The collaboration between humans and automated systems is often iterative, starting from an initial classification of the data by the model (usually pre-trained) and presenting some data to humans for manual labeling. These labeled data will become part of the model's training set in the next iteration step, where a new classification will be made. This mechanism allows for continuous improvement of the accuracy and utility of the dataset.

Strategic Data Selection for Manual Labeling

There are several strategies for selecting data for manual labeling in a system that utilizes the "Human-in-the-Loop" strategy. The simplest one is to randomly select a dataset and present it for manual labeling to obtain a percentage of data that we know are well labeled. The issue arises when we have a dataset to label where a significant portion of them have similar characteristics, as there is a high probability of selecting data that do not provide new information to our model. This way, we are wasting a very important resource, which is human labeling in the learning cycle. The key point is to intelligently select the data to help the model achieve more accurate classification, thus increasing precision and reducing human intervention since there will be fewer iteration steps to achieve satisfactory classification.

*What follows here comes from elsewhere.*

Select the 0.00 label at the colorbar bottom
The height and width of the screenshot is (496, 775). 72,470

There are two sampling principles that help in strategically selecting data:

Uncertainty Sampling:

As the name suggests, uncertainty sampling is a strategy that involves selecting a set of unlabeled elements taken from a region of the feature space where the model is unsure how to classify them. As shown in Figure 2, these are the elements closest to the decision boundary.

Diversity Sampling:

Often, data bias arises from the overrepresentation of certain types of data. For instance, if we consider classifying images of different animal species and there are many images of one species but few of another because the photos were taken in a region where the latter species is less common, the model will learn a lot about the overrepresented species and little about the others.

Diversity sampling addresses the issue of data that the algorithm is not familiar with, scarce data, or data that occurs less frequently but is crucial in many problems to balance the data the algorithm is trained on and gains knowledge from.

The correct labeling of these data will help the model accurately predict the label of data with similar characteristics in the next iteration.

Both strategies are combined to achieve sampling where the model has higher uncertainty that is also diverse (data unknown to the model in its current state).

Implementation

By combining the concepts of "Human-in-the-Loop" with the combined uncertainty and diversity sampling strategies, I have implemented a system that has successfully constructed datasets with high performance efficiently (in a few iteration steps), thus reducing the cost of dataset generation.

To have a performance comparison point for our system, I implemented a system that uses the "Human-in-the-Loop" strategy with random data selection for manual labeling. Both algorithms were run several times with the same datasets, and the average accuracy and F-measure were plotted, yielding the results shown in Figures 4 and 5.

Figure 4 shows that by labeling only 450 data points presented by our system for manual labeling, we achieve the same accuracy as labeling 1200 randomly selected data points, implying a reduction in dataset generation effort. A similar result is shown in Figure 5, which plots the average F-measure.

Conclusion

When facing a deep learning problem, we generally think about designing algorithms or models to solve it with the premise that the data are already given, that's what we have to work with, and we must improve and adjust the model based on them. This paradigm has changed in recent years, proposing to give more prominence to the data, improving their quality so that not only the model adjusts to the data, but also the data adjusts to the model.

Constructing a dataset with the right size, data quality, and correct labeling is a major challenge that AI-related projects must face, where the cost in terms of time and money is often high and can affect its viability.